The Colorado Attorney General’s Office declined to comment on the ongoing case.

The treatment involves giving patients an influx of the hormone progesterone, on the claim that it can reverse an abortion if a woman has taken only the first dose of abortion medication.

Research on the treatment has been limited. Prominent medical groups, including the American Congress of Obstetricians and Gynecologists and the American Medical Association, oppose the practice, saying it’s not based in science, is misleading and unethical, and could actually harm patients.

Claims about its effectiveness don’t meet clinical standards, according to the American Congress of Obstetricians and Gynecologists. A 2020 study aimed at evaluating the protocol was shut down early because of serious safety risks.

Before Colorado’s abortion pill reversal ban was finalized, lawmakers included a caveat in SB23-190: If the state’s medical, pharmacy and nursing boards all agreed that the use of the medication is considered a generally accepted standard of practice, then clinics providing it to pregnant patients would not be subject to discipline.
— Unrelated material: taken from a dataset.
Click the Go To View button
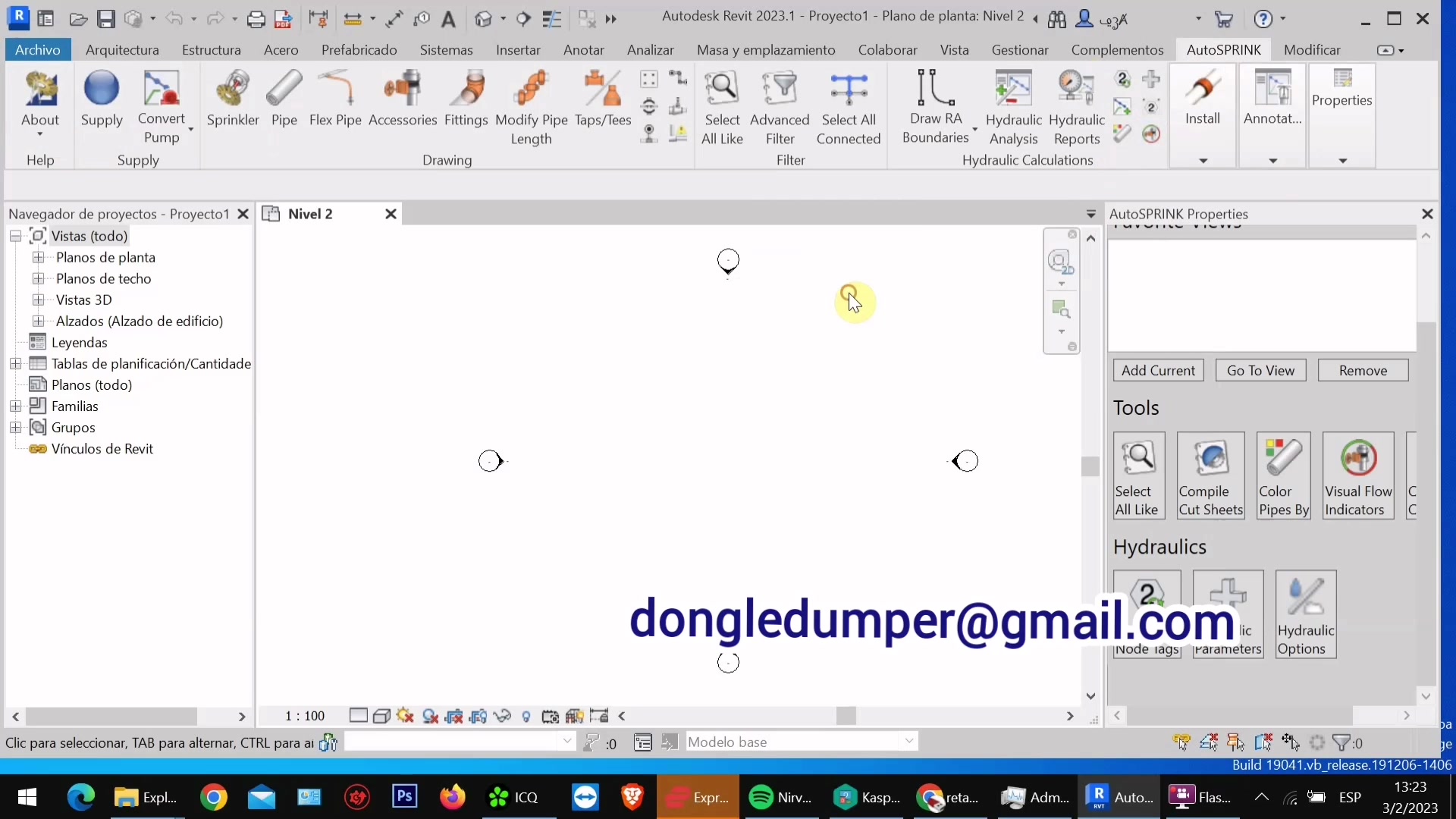 (x=1260, y=370)
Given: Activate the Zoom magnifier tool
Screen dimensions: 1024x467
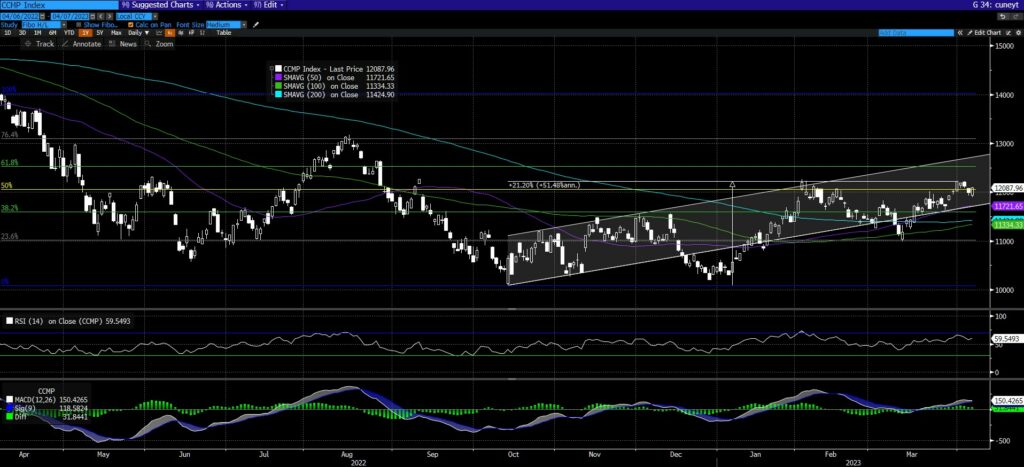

In August, the Colorado Medical Board ruled that it does not consider the treatment generally accepted, though the board did not go so far as to say it is unprofessional conduct. The nursing and pharmacy boards later declined to designate the practice of offering the medication as either unprofessional or accepted.

“Now we can confidently say that anti-abortion centers have lost a major tool they use to mislead patients,” said Natasha Berwick, policy director at New Era Colorado, in a statement. “… Throughout the regulatory processes, young people showed up strongly in support of protecting a person’s right to an abortion — and that means making sure that people are provided with factual and unbiased information, shared without shame.”

But Mark Rienzi, CEO of the Becket Fund for Religious Liberty, representing Bella Health, said: “My clients know it works because they’ve held live babies in their hands. … My clients are not unscientific people.” He added that they are licensed professionals who have successfully used the protocol for decades.

Bella Health argues that abortion pill reversal should be available to women who change their minds after beginning the process of ending a pregnancy medically — a situation that researchers and advocates have said is extremely rare.

Rienzi noted that the state’s three regulation boards couldn’t agree on the practice, with the nursing and pharmacy boards opting only to assess the use of reversal treatment on a case-by-case basis.

“There’s no valid reason,” he said, “for the government to forbid these women from taking a shot at keeping their babies when they want to keep their babies.”